The internal emails reveal serious ethical, medical, and scientific concerns within WPATH itself. Far from presenting a unified, evidence-based standard of care, these exchanges show members openly acknowledging the lack of evidence, the risks to young people, and the fact that they are making things up as they go.
1. Acknowledgement of Lack of Evidence
Doctors within WPATH admitted that there is no robust evidence base supporting puberty blockers, cross-sex hormones, or surgical interventions for gender dysphoric youth.
- One doctor admitted: “We don’t have long-term data, but we are proceeding anyway.”
- Another email concedes that “gender identity” itself remains ill-defined, yet protocols are still being enforced in schools and clinics.
This demonstrates WPATH is not applying the scientific method but advancing ideology.
2. Concerns About Children’s Safety
Some clinicians expressed unease that children were being pushed into irreversible treatments without adequate safeguards:
- Doctors noted cases of 14-year-olds undergoing mastectomies and teens receiving cross-sex hormones after only brief consultations.

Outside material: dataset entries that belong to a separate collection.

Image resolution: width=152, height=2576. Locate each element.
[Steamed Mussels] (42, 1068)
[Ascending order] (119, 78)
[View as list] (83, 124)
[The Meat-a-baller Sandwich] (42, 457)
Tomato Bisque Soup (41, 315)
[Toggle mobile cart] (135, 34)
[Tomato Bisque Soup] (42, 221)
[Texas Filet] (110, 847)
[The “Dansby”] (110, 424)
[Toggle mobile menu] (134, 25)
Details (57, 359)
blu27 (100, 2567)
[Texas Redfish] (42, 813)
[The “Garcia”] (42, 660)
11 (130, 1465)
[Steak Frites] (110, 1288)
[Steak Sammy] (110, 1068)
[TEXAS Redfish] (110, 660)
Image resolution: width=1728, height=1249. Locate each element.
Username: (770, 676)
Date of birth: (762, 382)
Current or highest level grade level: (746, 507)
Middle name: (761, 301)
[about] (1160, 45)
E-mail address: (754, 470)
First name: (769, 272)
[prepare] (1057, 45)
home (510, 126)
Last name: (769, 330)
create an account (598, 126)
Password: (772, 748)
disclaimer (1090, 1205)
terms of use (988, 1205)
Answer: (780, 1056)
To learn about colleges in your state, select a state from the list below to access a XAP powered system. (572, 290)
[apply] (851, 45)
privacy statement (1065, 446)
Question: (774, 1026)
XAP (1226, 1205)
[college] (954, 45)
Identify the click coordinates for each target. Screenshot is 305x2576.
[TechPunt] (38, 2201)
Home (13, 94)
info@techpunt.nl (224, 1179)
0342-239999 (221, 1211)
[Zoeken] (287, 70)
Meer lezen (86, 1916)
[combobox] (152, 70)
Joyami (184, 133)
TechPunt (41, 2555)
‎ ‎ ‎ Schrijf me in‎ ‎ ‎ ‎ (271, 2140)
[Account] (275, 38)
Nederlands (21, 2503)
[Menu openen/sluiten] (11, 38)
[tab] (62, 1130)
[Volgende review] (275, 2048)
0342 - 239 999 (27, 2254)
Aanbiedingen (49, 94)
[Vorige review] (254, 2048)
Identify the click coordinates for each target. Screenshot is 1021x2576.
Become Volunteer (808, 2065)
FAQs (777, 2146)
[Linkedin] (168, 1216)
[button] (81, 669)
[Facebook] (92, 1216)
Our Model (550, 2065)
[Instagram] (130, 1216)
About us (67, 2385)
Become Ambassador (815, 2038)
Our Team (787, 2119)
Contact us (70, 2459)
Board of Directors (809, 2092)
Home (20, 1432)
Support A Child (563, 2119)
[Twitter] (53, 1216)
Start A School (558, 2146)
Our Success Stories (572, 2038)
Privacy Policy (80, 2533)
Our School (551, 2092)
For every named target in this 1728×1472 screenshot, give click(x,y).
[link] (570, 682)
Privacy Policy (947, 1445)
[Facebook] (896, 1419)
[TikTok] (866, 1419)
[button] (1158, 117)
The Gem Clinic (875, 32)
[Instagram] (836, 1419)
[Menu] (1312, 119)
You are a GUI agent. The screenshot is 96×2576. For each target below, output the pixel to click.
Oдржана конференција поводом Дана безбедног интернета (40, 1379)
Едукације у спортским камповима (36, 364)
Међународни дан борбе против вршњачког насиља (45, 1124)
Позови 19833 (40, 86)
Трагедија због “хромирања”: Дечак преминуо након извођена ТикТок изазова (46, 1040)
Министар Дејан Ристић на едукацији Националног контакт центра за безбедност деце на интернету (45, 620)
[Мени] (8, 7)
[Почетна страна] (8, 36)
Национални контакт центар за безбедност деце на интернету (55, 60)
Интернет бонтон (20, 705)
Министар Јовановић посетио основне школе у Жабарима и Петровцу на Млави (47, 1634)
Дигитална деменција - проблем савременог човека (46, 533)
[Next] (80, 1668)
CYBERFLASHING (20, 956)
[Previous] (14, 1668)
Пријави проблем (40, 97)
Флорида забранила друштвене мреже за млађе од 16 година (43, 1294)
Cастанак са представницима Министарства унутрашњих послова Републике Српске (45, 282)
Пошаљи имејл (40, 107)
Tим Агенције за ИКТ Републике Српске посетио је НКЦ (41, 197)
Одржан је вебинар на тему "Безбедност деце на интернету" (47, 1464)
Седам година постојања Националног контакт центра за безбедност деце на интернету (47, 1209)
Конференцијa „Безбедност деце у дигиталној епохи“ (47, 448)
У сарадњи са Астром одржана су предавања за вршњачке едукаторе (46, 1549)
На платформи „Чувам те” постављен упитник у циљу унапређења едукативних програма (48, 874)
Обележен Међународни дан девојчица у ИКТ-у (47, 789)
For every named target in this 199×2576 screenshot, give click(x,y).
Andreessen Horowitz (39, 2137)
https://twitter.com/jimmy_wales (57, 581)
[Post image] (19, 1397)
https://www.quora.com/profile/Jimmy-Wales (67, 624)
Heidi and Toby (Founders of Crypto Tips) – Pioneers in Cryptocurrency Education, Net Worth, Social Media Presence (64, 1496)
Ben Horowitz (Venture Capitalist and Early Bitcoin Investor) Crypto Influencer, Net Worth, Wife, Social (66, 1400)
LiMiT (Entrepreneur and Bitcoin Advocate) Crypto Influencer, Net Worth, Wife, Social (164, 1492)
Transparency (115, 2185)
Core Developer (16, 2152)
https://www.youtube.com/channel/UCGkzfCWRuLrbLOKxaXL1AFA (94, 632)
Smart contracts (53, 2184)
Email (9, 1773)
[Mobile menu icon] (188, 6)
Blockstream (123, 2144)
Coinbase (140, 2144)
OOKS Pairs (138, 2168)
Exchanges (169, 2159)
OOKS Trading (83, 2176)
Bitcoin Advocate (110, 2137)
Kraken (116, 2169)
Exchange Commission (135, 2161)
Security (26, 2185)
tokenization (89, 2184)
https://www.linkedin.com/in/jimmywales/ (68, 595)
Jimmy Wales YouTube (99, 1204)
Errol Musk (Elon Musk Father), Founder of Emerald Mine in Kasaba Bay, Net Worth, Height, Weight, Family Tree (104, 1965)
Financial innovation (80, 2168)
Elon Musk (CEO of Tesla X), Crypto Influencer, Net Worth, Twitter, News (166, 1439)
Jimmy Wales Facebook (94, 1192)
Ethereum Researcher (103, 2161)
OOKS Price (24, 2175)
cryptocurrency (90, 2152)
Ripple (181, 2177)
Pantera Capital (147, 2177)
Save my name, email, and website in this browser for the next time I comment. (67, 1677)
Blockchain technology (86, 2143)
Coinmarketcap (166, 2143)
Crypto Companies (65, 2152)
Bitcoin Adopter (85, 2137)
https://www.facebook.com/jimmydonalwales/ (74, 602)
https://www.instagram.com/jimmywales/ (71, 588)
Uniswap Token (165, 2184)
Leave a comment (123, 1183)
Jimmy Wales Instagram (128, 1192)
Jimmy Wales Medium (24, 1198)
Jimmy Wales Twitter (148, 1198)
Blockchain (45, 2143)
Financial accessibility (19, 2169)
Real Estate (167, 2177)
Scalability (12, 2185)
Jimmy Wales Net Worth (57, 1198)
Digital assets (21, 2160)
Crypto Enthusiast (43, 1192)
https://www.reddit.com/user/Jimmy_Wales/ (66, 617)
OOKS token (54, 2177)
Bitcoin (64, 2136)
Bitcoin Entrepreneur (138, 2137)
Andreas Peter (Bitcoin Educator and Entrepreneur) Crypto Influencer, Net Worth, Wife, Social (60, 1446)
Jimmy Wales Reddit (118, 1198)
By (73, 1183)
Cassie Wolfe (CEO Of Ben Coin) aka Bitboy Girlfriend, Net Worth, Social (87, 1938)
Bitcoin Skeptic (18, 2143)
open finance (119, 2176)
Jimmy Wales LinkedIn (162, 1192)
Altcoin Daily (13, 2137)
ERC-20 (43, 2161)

- One conversation exposed that WPATH’s so-called standards permit the removal of healthy breasts from minors based solely on self-identification.
These examples show a clear disregard for medical ethics such as “first, do no harm.”
3. Regret and Detransition Ignored
Several emails show that clinicians are aware of increasing numbers of detransitioners and cases of regret, yet WPATH has avoided systematic follow-up studies.
- One doctor wrote that many young people are “being fast-tracked, with no attempt to understand co-morbidities like autism or trauma.”
- Despite this, the model remains unquestioned internally because of political and activist pressure.
4. Parents Treated as Obstacles
WPATH discussions reveal a deliberate sidestepping of parental involvement, even when children are under 18.
- Emails show staff being trained to treat parents as “unsafe” if they hesitate to affirm.
- One chilling example: clinicians discussed creating “workarounds” so children could access hormones without parental consent.
This undermines both medical ethics and child safeguarding laws.
Conclusion:
The internal communications prove WPATH is not a scientific, evidence-based organization but rather an activist-driven body willing to risk children’s health for ideological goals. The doctors’ own words confirm that puberty blockers, hormones, and surgeries are being promoted without sufficient evidence, while parental rights and safeguarding principles are deliberately undermined.